The four primitives:
add— write a new turn or piece of text into memory. Triggers LLM extraction.search— retrieve memories relevant to a query, scoped by IDs.update— modify an existing memory by ID.delete— remove a memory by ID.
There's also get_all for listing memories under a scope, useful for debugging and admin views.
Three scoping IDs control what's recalled where:
user_id— memories tied to a specific human end user. Cross-session.run_id— memories tied to a specific session or run. Resets per session.agent_id— memories tied to a specific agent identity in a multi-agent system.
You can run mem0 self-hosted (you operate the vector store and the LLM endpoint) or on the hosted Mem0 platform (mem0 operates the infrastructure for you). The library ships an MCP server option so tool-using agents can call mem0's primitives as tools without your code being the middleman.
That's the surface. Everything else is about how the extraction step and scoping IDs interact with your prompt assembly.
The architecture: embeddings + LLM extraction
The thing that separates mem0 from a hand-rolled vector store is what happens on add.
When you write a raw turn — say, "user said: I prefer Postgres for everything except analytics, where I use ClickHouse" — mem0 doesn't just chunk it and embed it. It runs an LLM extraction pass first. The LLM reads the input and emits structured "memories" — atomic facts worth remembering, deduplicated against what's already stored, sometimes phrased to be retrieval-friendly rather than transcript-faithful. Those facts then get embedded and stored.
On search, mem0 embeds the query and runs a similarity search over the stored memory embeddings, returning the top matches. You inject those into the next prompt.
Two consequences of this design.
First, memories are dense. A long turn becomes a handful of facts; a transcript-style RAG would store the same content as a chunk full of filler. When the prompt is tight, atomic memories pay for themselves in tokens-per-useful-fact.
Second, every add costs an LLM call. That's the honest tradeoff. If your app does a lot of writes and few reads, the extraction step is expensive overhead. If reads dominate writes — as in most chat apps — the cost is fine and the retrieval quality goes up.
The extraction LLM is configurable. You can point mem0 at OpenAI, Anthropic, a local model via Ollama, or whatever else fits your stack. Same for the embedding model. The vector store is also pluggable — Qdrant, Chroma, pgvector, others.
Multi-level memory: user / session / agent
Scoping IDs are the mechanism by which mem0 keeps memories from different contexts from leaking into each other. They're also the mechanism most often misused.
User-level memory uses user_id. It persists across sessions.

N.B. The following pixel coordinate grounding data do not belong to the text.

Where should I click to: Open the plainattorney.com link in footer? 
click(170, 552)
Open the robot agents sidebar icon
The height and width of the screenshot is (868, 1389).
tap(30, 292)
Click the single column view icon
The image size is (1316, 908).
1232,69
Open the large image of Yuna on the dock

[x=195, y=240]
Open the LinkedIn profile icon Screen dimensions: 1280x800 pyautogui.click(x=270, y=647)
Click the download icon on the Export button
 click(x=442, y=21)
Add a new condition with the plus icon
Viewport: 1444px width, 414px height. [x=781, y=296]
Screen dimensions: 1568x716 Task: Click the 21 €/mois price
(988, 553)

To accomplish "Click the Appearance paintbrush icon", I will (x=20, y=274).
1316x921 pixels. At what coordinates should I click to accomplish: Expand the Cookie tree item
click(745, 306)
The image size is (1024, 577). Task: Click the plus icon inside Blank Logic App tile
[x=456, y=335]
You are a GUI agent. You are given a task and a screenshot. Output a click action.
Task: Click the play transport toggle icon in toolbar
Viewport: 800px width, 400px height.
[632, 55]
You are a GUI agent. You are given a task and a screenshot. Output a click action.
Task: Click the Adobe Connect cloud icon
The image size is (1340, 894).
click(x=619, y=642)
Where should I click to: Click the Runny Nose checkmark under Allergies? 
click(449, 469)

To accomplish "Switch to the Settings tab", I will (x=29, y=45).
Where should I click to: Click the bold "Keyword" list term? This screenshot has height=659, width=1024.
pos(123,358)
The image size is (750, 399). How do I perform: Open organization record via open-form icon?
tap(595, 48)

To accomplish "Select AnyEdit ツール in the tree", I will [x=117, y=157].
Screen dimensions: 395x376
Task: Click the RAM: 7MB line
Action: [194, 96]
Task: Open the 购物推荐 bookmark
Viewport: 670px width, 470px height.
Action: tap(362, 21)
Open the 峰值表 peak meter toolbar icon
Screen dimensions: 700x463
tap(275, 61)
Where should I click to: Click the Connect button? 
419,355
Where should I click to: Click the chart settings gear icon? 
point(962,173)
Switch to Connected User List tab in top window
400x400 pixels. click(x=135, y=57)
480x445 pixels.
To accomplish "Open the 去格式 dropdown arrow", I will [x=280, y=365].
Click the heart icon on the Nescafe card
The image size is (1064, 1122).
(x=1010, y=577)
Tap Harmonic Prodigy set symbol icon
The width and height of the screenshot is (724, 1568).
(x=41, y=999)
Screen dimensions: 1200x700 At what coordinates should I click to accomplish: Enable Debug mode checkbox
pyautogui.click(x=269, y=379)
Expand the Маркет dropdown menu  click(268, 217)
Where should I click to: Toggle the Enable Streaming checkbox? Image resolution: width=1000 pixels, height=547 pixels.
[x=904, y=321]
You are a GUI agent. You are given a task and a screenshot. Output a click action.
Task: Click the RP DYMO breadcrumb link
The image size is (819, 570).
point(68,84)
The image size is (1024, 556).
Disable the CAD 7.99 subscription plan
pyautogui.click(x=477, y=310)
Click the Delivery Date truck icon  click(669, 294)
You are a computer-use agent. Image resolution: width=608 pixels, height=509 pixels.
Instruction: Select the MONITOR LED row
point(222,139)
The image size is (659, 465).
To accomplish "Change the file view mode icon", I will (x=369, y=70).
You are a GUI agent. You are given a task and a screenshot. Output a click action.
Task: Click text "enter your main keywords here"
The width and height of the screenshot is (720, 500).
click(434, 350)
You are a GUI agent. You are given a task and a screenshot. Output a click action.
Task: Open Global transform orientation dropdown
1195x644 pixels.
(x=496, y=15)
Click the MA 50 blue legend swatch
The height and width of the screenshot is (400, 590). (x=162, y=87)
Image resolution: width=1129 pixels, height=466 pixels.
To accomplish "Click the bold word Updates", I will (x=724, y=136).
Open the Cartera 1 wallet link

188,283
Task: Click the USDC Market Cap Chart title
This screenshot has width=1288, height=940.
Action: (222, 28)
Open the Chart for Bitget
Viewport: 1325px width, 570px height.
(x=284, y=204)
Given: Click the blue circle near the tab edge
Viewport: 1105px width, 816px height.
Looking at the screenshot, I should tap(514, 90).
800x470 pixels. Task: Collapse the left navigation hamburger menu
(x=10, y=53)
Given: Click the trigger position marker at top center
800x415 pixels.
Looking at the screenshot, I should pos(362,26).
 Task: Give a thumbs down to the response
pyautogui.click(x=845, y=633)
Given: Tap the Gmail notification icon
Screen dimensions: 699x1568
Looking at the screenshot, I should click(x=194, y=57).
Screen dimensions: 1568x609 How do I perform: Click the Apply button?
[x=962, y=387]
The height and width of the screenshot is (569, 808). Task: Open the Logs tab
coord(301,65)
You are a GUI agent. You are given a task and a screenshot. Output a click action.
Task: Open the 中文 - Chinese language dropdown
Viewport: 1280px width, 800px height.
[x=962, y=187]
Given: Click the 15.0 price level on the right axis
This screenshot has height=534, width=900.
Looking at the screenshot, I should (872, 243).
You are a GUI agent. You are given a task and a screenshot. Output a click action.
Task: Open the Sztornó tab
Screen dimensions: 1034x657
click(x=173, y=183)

Use it for stable facts about a person — preferences, recurring projects, names of their teammates, the project they're shipping. Anything that should still be true a month from now belongs at user scope.
memory.add("Prefers concise summaries with bullet points",
user_id="alice")
memory.search("what summary style?", user_id="alice")
Session-level memory uses run_id. It scopes a memory to a single conversation or task run. Use it for transient context — what the user is currently working on, scratchpad notes, partial state that only matters for this conversation.
memory.add("Currently debugging a CORS issue with the staging API",
user_id="alice", run_id="session-2026-05-04-abc")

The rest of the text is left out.